-- What this task involves --
From the entries below, copy exactly the lines from the one that contains "Screen dimensions: 968x285" through the one that contains "The width and height of the screenshot is (399, 332).", both included, and only those.
Start of Material for the task
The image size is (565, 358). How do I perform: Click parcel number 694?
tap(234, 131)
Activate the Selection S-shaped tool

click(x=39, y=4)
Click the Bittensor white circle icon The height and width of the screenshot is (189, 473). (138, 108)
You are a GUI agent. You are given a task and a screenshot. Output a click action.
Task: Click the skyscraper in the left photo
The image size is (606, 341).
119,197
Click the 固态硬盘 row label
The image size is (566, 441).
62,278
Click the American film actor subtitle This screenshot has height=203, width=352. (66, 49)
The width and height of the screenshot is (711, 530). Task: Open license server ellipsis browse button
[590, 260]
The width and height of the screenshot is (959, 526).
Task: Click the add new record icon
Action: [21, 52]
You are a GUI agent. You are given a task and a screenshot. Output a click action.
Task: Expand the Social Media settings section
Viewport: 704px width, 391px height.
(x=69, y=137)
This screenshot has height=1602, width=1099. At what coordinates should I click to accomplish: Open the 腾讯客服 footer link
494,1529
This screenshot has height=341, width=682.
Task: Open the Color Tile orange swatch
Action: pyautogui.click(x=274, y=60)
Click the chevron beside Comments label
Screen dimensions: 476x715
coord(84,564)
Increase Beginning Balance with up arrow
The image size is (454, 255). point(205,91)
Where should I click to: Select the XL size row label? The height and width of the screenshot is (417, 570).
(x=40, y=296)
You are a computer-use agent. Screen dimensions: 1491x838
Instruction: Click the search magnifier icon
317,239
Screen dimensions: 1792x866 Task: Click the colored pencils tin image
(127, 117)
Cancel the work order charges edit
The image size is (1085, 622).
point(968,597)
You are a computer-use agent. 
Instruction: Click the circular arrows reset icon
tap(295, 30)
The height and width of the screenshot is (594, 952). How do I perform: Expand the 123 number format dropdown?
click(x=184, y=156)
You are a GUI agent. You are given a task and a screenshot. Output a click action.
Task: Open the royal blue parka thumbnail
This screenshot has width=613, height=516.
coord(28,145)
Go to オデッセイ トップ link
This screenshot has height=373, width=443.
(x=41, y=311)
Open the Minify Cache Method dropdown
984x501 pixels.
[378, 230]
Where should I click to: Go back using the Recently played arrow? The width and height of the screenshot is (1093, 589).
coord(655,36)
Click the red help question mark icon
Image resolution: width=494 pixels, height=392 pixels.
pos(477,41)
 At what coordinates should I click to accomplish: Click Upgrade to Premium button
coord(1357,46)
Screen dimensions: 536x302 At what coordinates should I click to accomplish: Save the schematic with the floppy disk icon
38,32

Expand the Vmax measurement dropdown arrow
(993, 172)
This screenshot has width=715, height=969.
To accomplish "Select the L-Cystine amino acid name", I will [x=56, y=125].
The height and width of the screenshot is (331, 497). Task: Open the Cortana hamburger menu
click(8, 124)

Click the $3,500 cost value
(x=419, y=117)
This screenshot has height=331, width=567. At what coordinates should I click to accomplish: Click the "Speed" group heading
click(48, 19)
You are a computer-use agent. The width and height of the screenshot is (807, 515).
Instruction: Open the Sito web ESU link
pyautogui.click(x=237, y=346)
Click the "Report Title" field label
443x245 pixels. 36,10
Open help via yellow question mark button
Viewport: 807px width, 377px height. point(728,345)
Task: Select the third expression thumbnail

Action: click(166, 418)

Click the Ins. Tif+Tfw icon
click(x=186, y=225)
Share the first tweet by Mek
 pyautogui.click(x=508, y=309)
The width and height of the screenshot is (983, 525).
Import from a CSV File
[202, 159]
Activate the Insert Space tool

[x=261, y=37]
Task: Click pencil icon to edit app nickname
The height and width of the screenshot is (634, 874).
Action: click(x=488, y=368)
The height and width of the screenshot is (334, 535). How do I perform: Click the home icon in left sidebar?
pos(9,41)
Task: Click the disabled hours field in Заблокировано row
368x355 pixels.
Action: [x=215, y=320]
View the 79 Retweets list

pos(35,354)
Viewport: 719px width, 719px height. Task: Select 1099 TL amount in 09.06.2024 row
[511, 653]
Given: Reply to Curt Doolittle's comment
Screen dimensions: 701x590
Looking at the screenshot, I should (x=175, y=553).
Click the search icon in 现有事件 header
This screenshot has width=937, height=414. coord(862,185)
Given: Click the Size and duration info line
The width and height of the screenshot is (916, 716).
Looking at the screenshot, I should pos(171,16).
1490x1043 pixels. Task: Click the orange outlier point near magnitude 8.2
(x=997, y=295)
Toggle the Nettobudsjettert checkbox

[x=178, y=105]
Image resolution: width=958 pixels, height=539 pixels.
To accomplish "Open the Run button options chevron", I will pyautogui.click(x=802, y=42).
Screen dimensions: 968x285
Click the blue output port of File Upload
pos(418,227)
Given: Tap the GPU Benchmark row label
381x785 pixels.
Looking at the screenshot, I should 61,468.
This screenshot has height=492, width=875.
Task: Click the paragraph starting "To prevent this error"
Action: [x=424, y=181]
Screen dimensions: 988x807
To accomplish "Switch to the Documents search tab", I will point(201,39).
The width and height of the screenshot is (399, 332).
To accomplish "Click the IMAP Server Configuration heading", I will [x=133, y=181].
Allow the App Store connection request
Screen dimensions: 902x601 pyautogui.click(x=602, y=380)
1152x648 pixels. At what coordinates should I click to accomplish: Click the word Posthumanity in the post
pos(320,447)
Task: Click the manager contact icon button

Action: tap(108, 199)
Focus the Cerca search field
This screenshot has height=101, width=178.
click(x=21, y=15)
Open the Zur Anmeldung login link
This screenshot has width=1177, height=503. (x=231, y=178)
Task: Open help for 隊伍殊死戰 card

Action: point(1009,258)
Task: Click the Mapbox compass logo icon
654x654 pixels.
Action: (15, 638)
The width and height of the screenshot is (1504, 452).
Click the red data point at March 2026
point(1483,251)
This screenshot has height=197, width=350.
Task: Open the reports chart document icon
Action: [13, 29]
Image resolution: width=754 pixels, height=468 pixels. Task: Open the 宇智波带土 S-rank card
End of Material for the task
-- Task solution --
Screen dimensions: 968x285
Click the blue output port of File Upload
pos(418,227)
Given: Tap the GPU Benchmark row label
381x785 pixels.
Looking at the screenshot, I should 61,468.
This screenshot has height=492, width=875.
Task: Click the paragraph starting "To prevent this error"
Action: [x=424, y=181]
Screen dimensions: 988x807
To accomplish "Switch to the Documents search tab", I will point(201,39).
The width and height of the screenshot is (399, 332).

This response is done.